(Saved data entries)
• • • •

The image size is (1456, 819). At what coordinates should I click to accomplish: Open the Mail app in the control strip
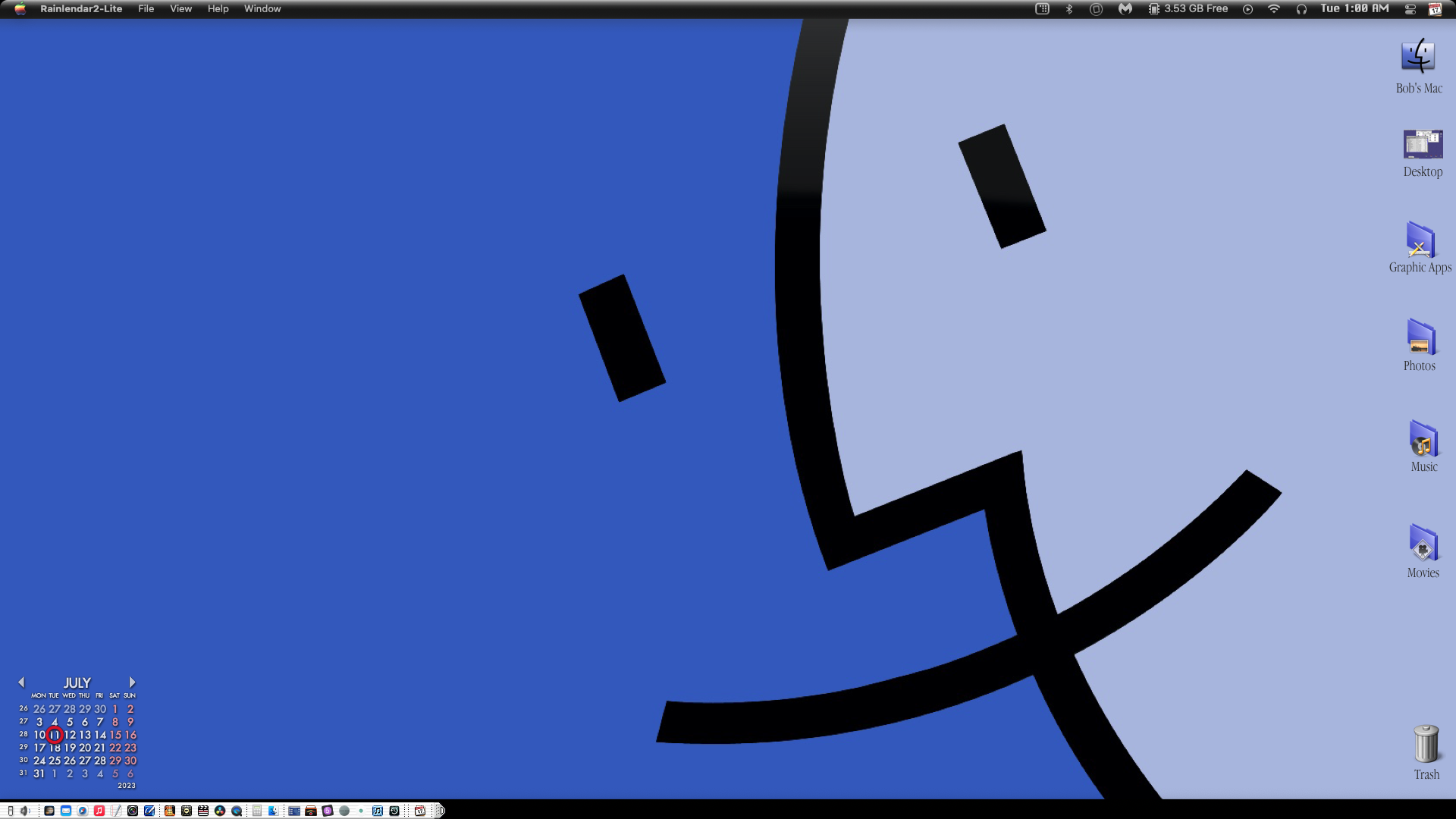pyautogui.click(x=66, y=811)
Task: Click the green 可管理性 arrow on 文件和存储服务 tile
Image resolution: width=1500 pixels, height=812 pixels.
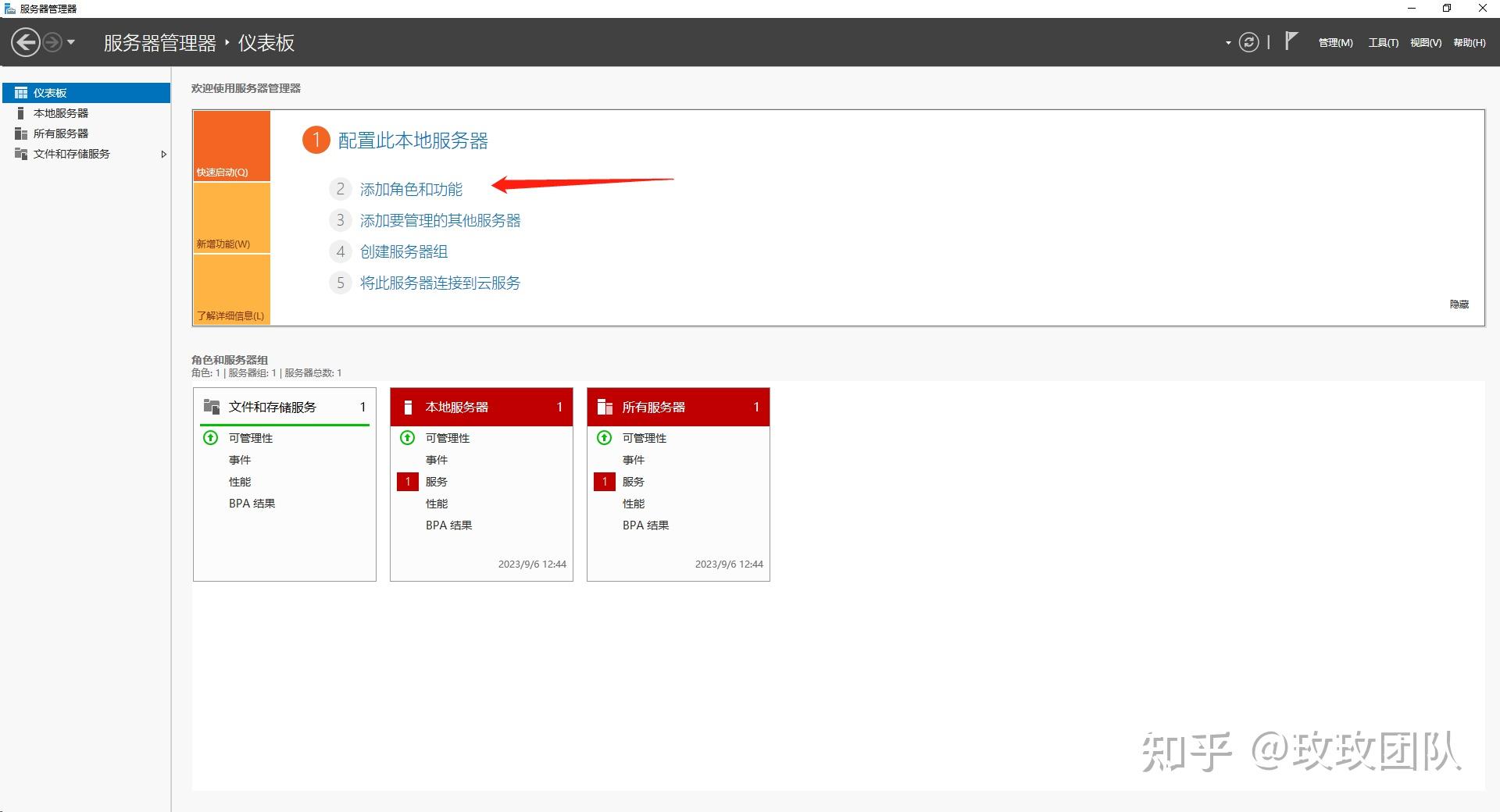Action: 210,438
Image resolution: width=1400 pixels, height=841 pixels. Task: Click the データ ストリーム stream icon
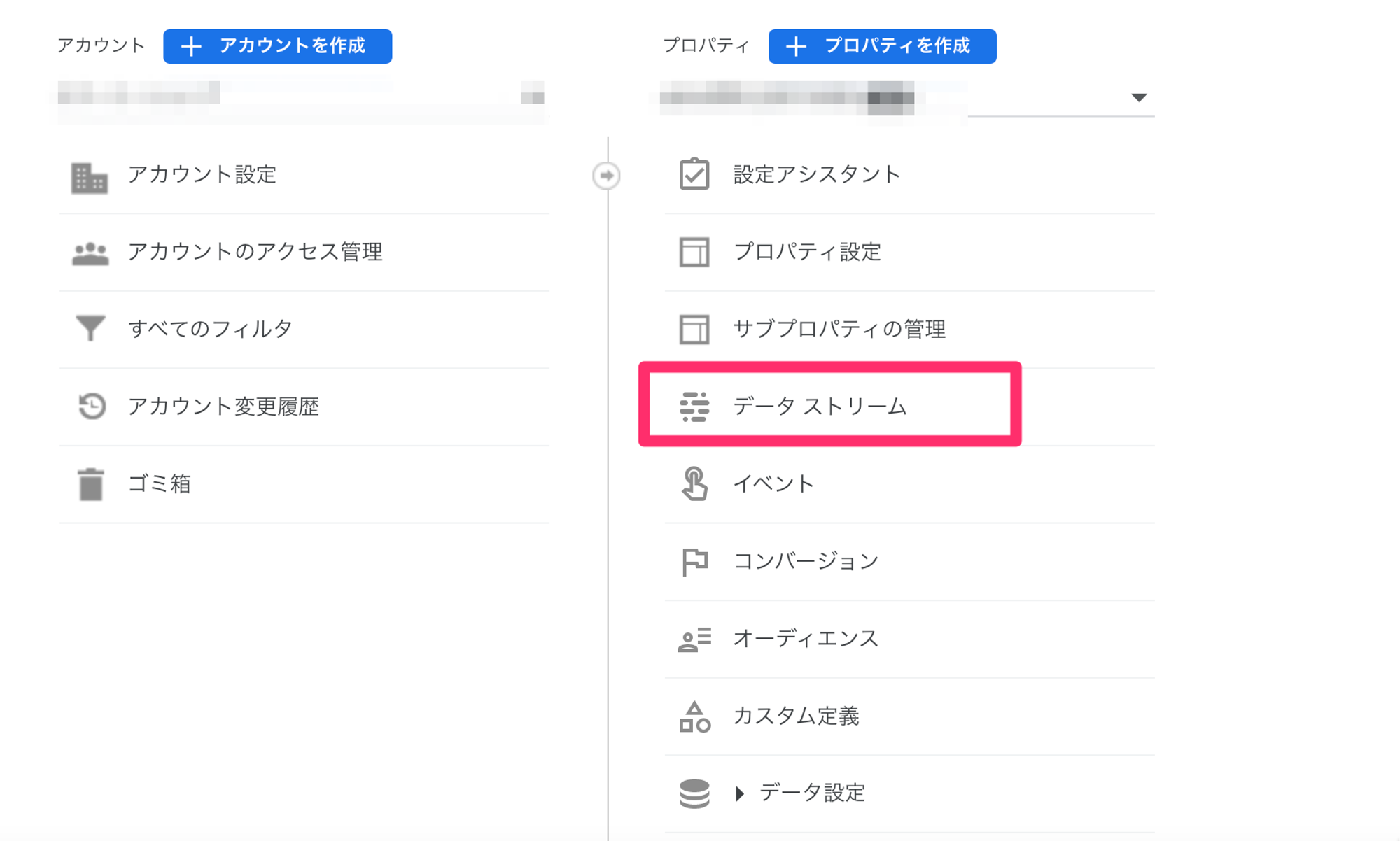click(x=694, y=407)
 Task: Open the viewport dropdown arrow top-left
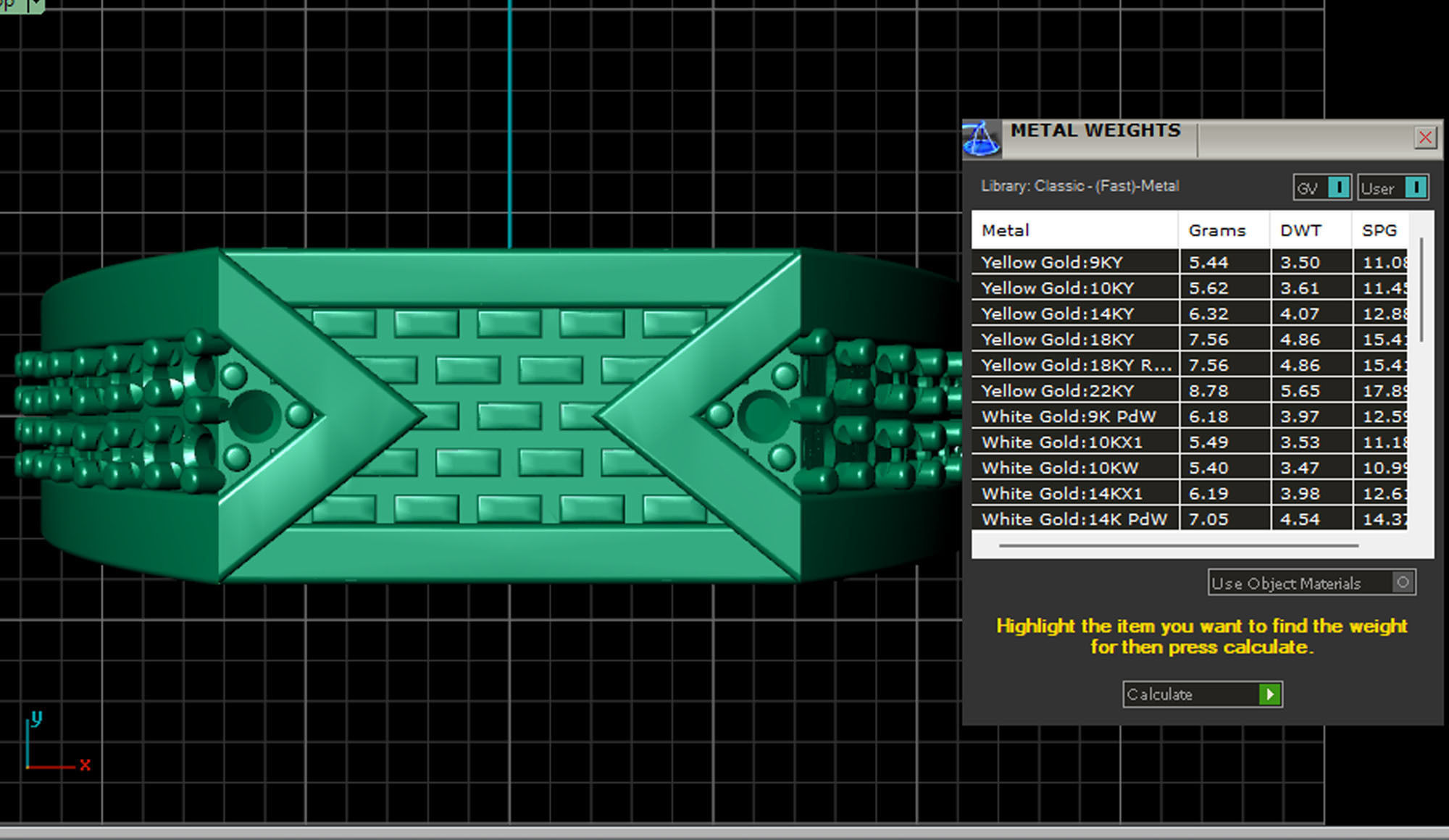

• • • •

When you repeat the data, keep every line exact and drop the images.

The image size is (1456, 819). At what coordinates should I click to accomplish: Open the Mail app in the control strip
pyautogui.click(x=66, y=811)
Task: Click the green 可管理性 arrow on 文件和存储服务 tile
Image resolution: width=1500 pixels, height=812 pixels.
Action: 210,438
Image resolution: width=1400 pixels, height=841 pixels. Task: Click the データ ストリーム stream icon
click(x=694, y=407)
 Task: Open the viewport dropdown arrow top-left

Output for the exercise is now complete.